Il dramma in tre atti Alleluja (1892), opera di un trentenne Marco Praga ormai avvezzo alla composizione di testi per il teatro, non ha niente di religioso, come farebbe intendere il titolo. Alleluia, termine di origine ebraica, è la parola che si usa per esprimere lode a Dio. In molti riti cristiani non viene usata nel tempo di Quaresima.

Alleluja invece qui è il soprannome del protagonista, Alessandro Fara, cinquantenne industriale del tessile, che ha la passione e l’estro dell’organizzatore di feste e cerimonie. Per questo è stato eletto presidente della Società dei divertimenti pubblici nella piccola città della provincia lombarda dove vive. Egli dunque divide il suo tempo tra la Società e la fabbrica di cui è il padrone.

L’ambiente è quello della media borghesia. La scena si dipana nel corso di due giorni proprio negli ultimi giorni di Carnevale, quelli di attività più frenetica di Alleluja.
Il dramma è tutto chiuso nel cuore dell’ambito familiare, ma le radici di esso, mai dimenticate, affondano in uno scandalo che risale a venti anni prima.

A partire dal festeggiamento, organizzato dagli operai della fabbrica per il padrone, in un clima gioioso ed amichevole, Praga riesce a creare un crescendo di tensione continua e martellante, in cui la figura di Alessandro, del capo famiglia, mostra tutta la fatica e lo strazio di chi è costretto a vivere mostrando due immagini di sé: una bonaria e quasi comica per il mondo, una tragica nel suo privato.
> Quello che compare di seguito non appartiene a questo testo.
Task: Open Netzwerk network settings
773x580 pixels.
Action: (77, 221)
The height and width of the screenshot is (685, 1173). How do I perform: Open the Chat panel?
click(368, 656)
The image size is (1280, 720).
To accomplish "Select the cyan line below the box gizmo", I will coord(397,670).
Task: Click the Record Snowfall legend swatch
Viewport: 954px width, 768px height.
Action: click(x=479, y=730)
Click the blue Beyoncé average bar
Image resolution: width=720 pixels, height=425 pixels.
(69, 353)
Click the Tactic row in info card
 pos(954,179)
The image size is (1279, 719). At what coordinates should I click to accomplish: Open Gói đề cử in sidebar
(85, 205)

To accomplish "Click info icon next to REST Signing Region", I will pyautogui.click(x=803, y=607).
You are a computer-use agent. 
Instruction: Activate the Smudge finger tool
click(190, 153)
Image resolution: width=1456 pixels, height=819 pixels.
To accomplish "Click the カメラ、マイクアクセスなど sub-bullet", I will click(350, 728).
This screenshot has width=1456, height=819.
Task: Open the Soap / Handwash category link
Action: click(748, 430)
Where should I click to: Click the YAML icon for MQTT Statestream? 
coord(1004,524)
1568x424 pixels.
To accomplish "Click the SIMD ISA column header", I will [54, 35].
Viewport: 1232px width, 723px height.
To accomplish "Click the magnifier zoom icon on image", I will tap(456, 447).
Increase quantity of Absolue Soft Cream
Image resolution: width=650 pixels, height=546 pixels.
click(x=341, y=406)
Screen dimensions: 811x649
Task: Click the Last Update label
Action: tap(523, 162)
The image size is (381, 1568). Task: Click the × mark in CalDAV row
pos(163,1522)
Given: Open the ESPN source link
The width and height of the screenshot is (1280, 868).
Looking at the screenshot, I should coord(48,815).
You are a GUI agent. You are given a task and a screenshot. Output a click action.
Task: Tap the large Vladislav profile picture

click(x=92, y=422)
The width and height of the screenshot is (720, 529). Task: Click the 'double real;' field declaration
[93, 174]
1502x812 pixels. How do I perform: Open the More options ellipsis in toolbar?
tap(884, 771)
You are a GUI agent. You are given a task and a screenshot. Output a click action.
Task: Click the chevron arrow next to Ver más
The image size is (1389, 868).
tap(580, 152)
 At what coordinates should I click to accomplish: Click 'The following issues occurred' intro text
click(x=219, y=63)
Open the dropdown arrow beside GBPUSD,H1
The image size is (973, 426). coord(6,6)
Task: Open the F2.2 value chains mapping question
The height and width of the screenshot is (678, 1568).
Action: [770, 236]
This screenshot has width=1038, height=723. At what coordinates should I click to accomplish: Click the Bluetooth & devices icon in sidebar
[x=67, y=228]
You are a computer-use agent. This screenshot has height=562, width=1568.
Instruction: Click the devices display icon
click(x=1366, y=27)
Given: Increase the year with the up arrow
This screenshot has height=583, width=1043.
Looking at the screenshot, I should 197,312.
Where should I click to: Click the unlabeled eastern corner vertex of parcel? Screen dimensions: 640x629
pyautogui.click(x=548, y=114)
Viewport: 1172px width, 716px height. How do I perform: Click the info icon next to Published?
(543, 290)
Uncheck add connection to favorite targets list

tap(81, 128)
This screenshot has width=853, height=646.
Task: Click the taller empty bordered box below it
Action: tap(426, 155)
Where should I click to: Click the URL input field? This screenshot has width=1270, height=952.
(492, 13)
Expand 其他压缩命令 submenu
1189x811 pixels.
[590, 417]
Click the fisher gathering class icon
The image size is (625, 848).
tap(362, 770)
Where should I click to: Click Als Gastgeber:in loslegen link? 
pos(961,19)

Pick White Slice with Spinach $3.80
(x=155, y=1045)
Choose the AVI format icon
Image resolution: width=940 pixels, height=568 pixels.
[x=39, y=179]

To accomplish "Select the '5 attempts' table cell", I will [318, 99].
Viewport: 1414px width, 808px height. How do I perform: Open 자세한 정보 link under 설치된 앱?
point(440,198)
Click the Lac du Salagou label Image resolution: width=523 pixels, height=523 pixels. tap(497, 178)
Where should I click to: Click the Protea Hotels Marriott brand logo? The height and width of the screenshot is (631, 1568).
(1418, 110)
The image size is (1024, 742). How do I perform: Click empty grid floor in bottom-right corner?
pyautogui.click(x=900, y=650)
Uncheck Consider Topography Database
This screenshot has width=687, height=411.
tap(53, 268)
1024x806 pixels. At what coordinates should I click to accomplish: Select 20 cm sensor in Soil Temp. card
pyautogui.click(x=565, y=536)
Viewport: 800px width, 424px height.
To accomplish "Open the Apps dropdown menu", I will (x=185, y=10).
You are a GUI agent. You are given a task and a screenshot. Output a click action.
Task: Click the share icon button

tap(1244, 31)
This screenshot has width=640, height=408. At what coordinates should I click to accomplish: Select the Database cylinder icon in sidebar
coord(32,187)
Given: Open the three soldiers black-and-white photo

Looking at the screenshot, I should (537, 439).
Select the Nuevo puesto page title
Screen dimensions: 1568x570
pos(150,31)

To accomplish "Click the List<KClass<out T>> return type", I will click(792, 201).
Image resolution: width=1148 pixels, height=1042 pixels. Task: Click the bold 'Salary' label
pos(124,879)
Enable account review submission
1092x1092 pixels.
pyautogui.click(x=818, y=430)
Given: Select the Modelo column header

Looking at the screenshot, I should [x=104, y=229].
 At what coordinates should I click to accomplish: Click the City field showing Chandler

Sinossi a cura di Claudia Pantanetti, Libera Biblioteca PG Terzi

Dall’incipit del libro:

ATTO PRIMO
SCENA I.
Alessandro, Elisa, Giovanni, Flaviano, Pertusani, Germignani, Marzotti, poi Rocco.
(Germignani è dietro alla tavola col bicchiere di sciampagna alzato. Marzotti, Giovanni e Pertusani accanto a lui, pronti a brindare. Elisa un poco più discosta. Alessandro è verso il mezzo della scena. Flaviano colle spalle al caminetto, in aria annojata).

GERMIGNANI
(in tono enfatico) Ed è questo il più bell’elogio che si possa fare al nostro amico: à lavorato tutta la vita, e al suo lavoro soltanto deve l’agiatezza, la felicità che lo circondano. Figlio delle sue opere….
ALESSANDRO
(interrompendo) Gran Dio! no! pare che mi reciti l’elogio funebre! Germignani mio, come uomo d’affari sei un tesoro, ma come oratore non ne vali un cavolo.
GERMIGNANI
(c. s.) L’affetto e la riconoscenza….
ALESSANDRO
Basta!
GERMIGNANI
O che siamo riuniti per parlare di politica? Siamo qui per una festa allegra, della tua famiglia, di tutti…. di tutti quelli che ti conoscono e ti vogliono bene. Parlerò tuo malgrado. Mesci.
ALESSANDRO
(gli versa lo sciampagna) Bevi, e taci.